=== PROVIDED MATERIAL ===
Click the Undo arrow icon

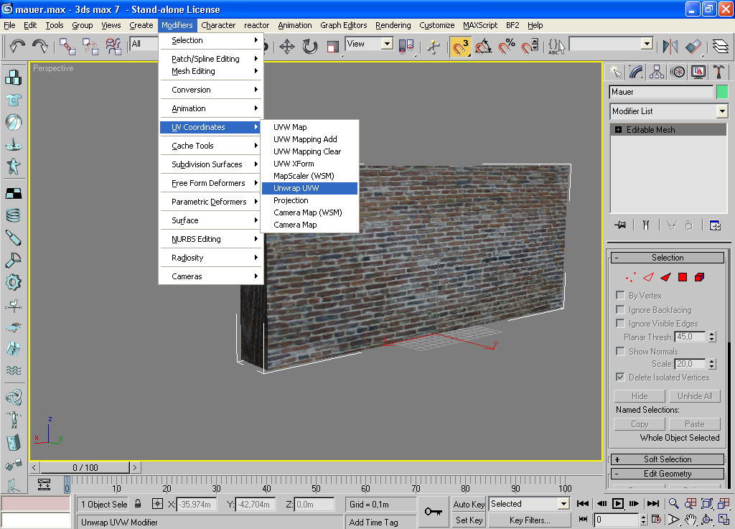17,46
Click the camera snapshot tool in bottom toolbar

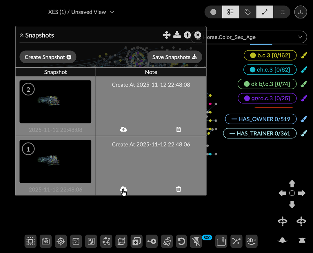tap(46, 241)
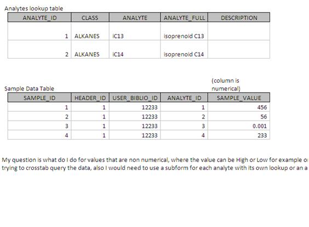Select the cell with value 456
This screenshot has width=309, height=227.
[239, 107]
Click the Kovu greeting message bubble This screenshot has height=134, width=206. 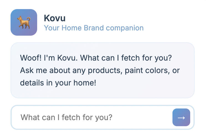[103, 70]
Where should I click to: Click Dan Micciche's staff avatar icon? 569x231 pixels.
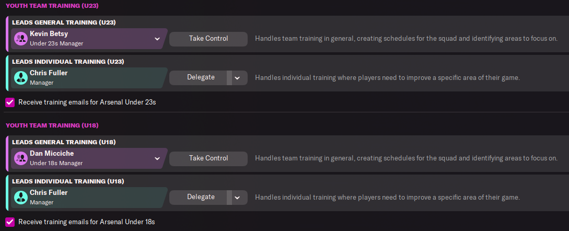(21, 158)
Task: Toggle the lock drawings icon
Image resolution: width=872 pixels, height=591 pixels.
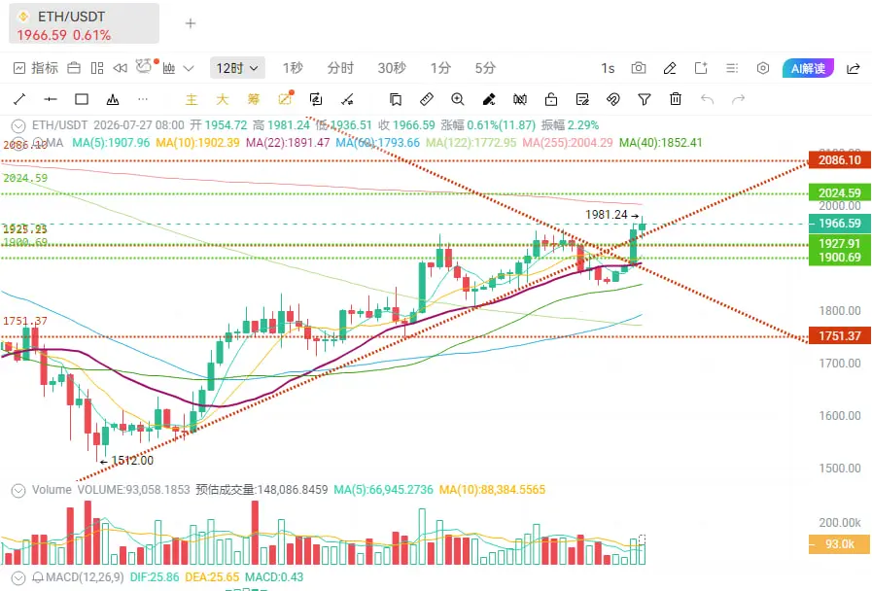Action: (x=550, y=99)
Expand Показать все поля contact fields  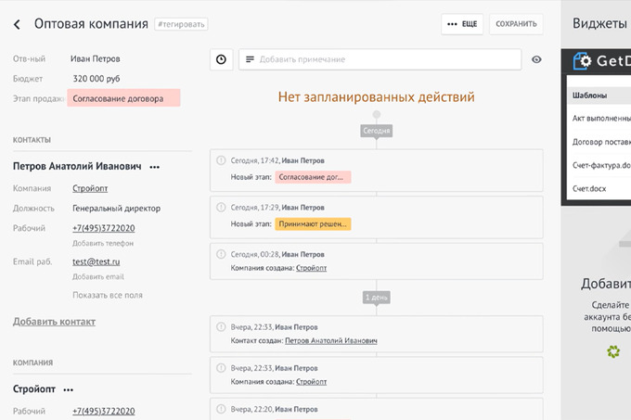107,295
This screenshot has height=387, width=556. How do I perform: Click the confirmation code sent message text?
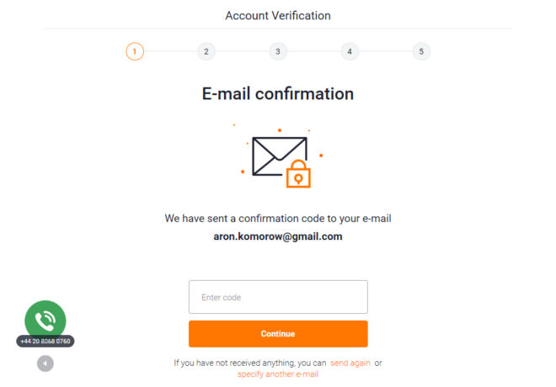pos(278,219)
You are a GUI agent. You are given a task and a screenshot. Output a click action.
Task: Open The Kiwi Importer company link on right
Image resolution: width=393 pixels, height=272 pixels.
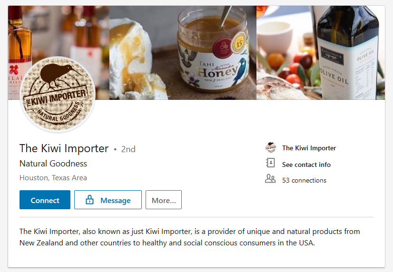[309, 148]
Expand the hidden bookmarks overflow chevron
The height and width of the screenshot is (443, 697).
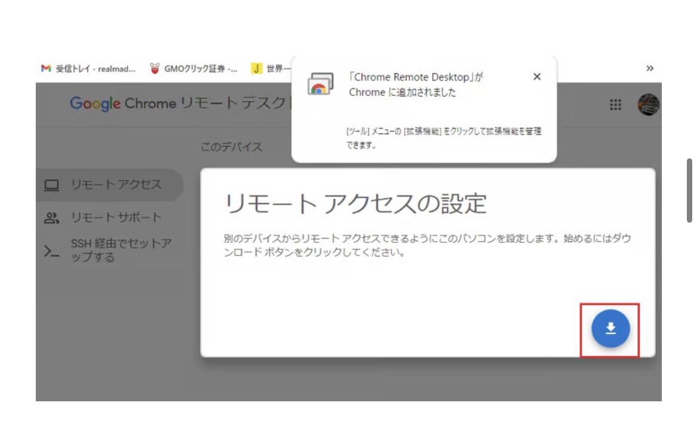tap(650, 68)
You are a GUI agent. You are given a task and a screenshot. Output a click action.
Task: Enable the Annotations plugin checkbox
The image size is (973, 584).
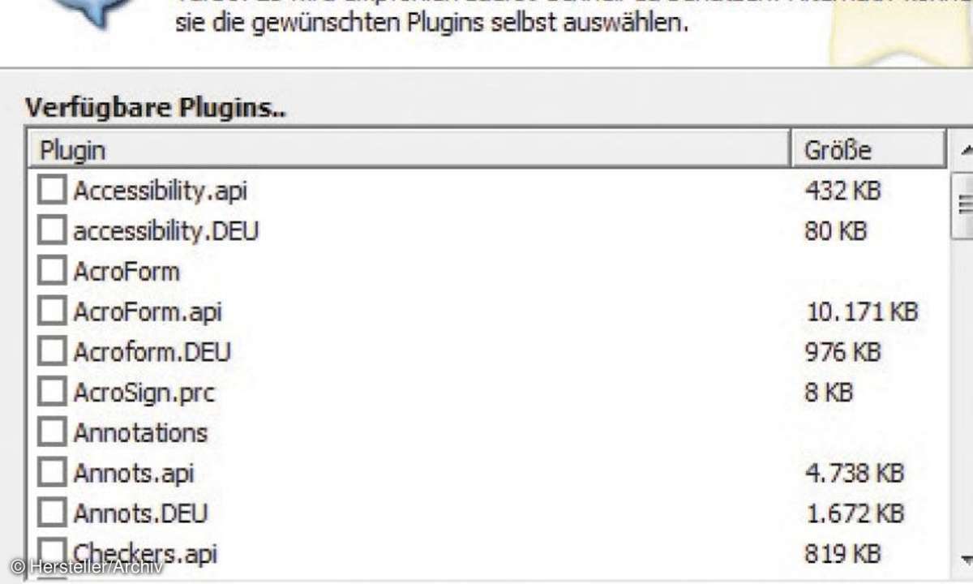click(52, 432)
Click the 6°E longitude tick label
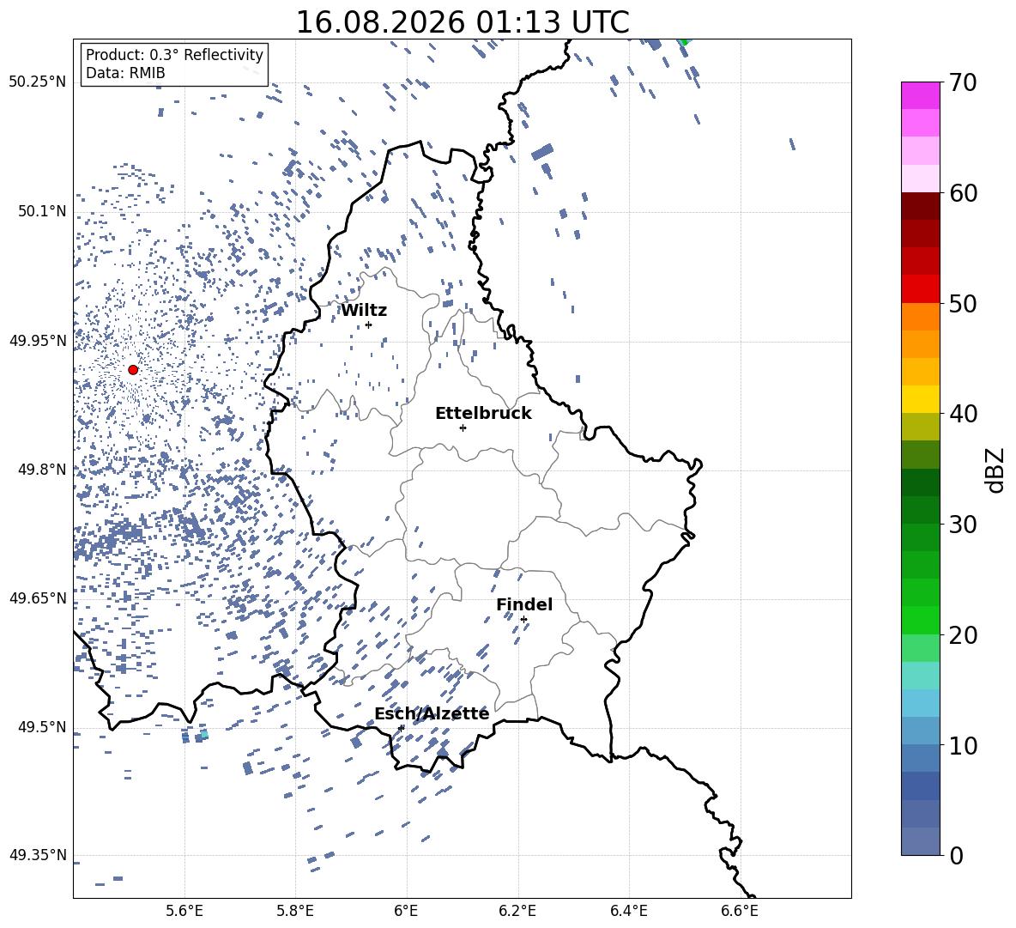The width and height of the screenshot is (1016, 928). tap(406, 911)
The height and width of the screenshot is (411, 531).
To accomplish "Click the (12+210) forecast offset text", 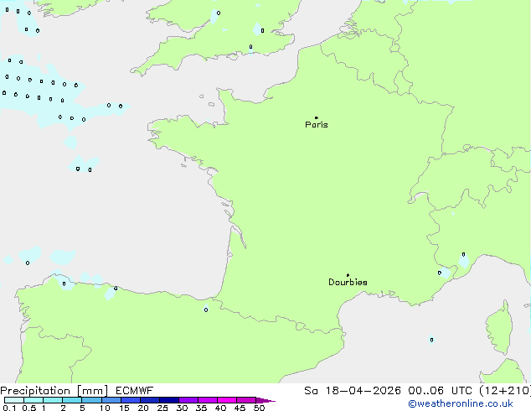I will click(504, 390).
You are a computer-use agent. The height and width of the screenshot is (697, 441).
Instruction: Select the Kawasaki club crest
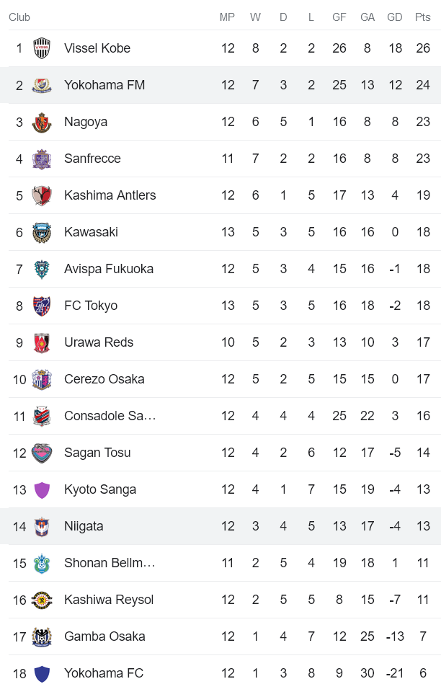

=== AIM OF THE EXERCISE ===
Retype, exactly and with no pictures, everything above from the line with "The image size is (973, 584)." down to the line with "The height and width of the screenshot is (411, 531).", both included.

=== RESULT FOR THIS EXERCISE ===
The image size is (973, 584).
click(52, 432)
Click the 6°E longitude tick label
The width and height of the screenshot is (1016, 928). tap(406, 911)
The height and width of the screenshot is (411, 531).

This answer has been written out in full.